Caching RSS Feeds With PyBlosxom

Mon, Dec 6, 2004 with tags meta

It’s getting to the point where I need to stop doing server generation for my RSS feed whenever it is requested. Mainly because RSS seems to be eating a majority of my bandwidth and doing the server side generation doesn’t give an etag or a last modified date, this makes conditional get broken when people try to fetch my feed. Fortunately, Apache can handle this stuff if I do a static file.

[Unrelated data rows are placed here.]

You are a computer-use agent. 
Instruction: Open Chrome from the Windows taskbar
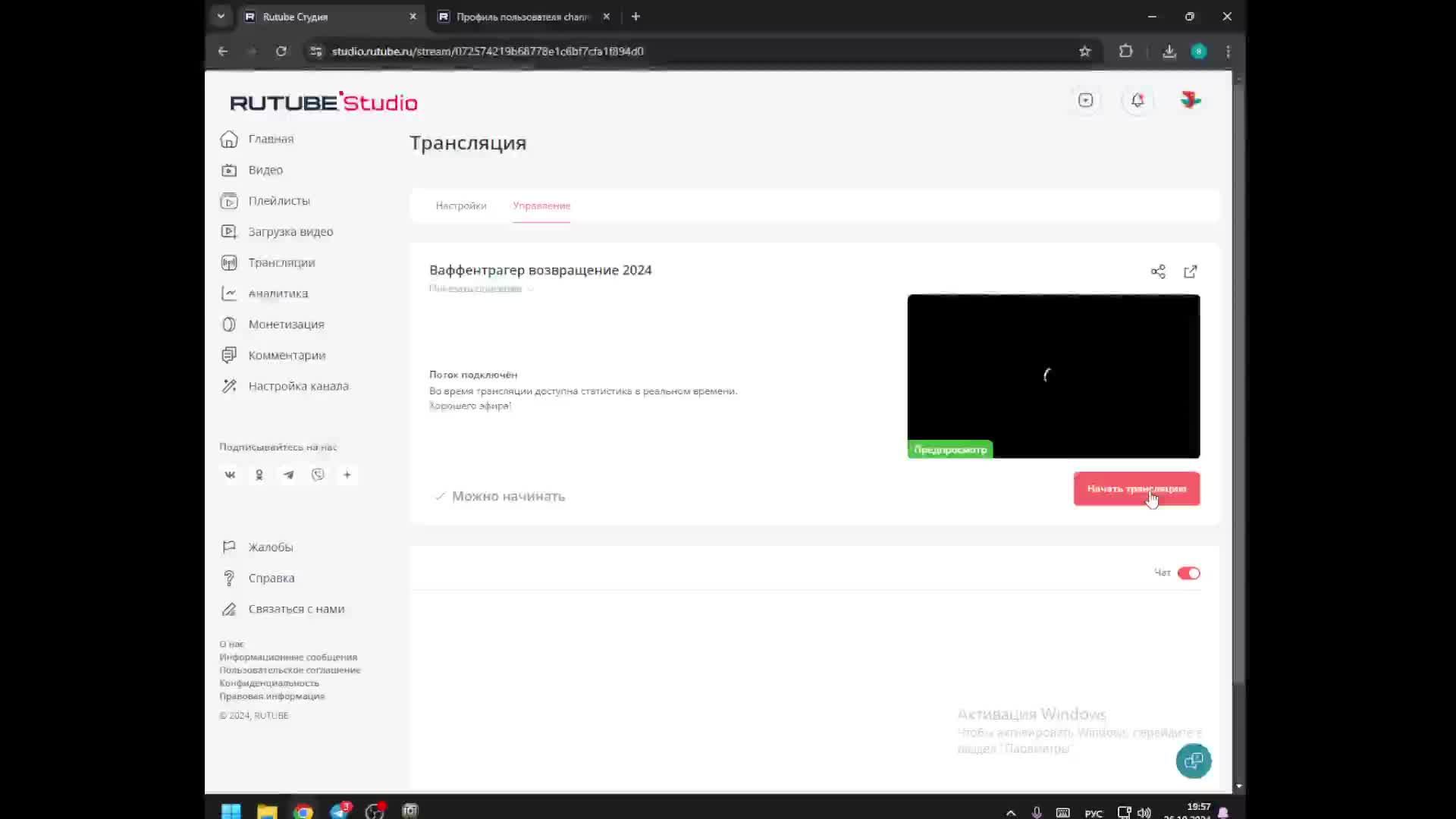(303, 811)
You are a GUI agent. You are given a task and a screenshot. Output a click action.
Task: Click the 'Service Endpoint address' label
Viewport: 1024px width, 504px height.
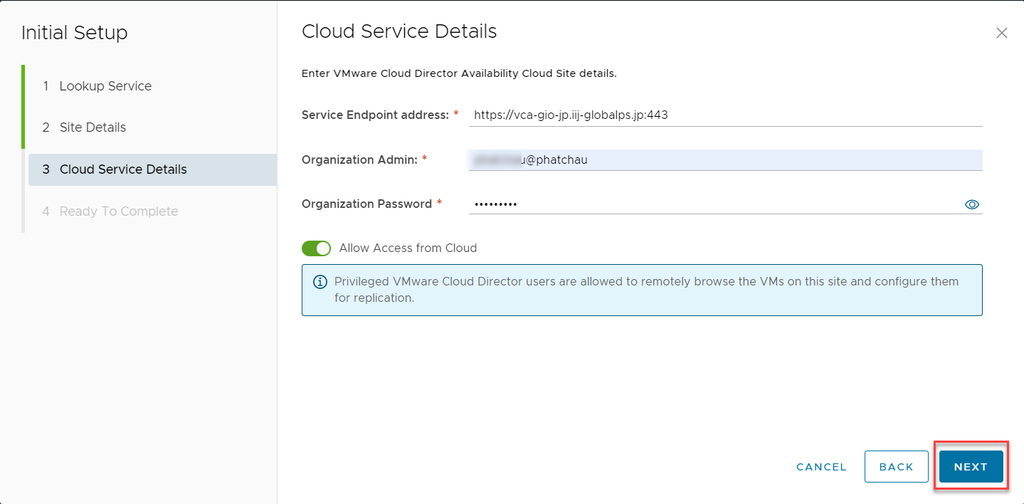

I’m getting sick of hacking up PyBlosxom, so I decided to do this using some mod_rewrite voodoo and a cron job. The first thing that you’ll need is a cron job to periodically request the feed. This is how I have my entry:

0 * * * * cd /home/patrick/Documents/www ; wget http://patrick.wagstrom.net/weblog/index.rss --user-agent="Cacher" > /dev/null ; if [ -f index.rss.1 ]; then mv index.rss.1 index.rss; fi

This fetches the feed once an hour and saves a copy in my root directory for my web server. You’ll notice that I tell WGet to use a special user agent that I call “Cacher” to fetch the document. Next we need some mod_rewrite foo to change it all around.

:::apache
    	RewriteCond %{HTTP_USER_AGENT} !Cacher
            RewriteRule ^/weblog/index.rss /index.rss [L]

This looks at the user agent of the request and sees if it is not “Cacher”, if that is true, then it redirects silently to the cached file. Now, this may create some small delay in geting my feed updated, but it should also reduce the overall bandwidth consumption of my RSS feeds. Sigh, just another sign I need to finish Priblog.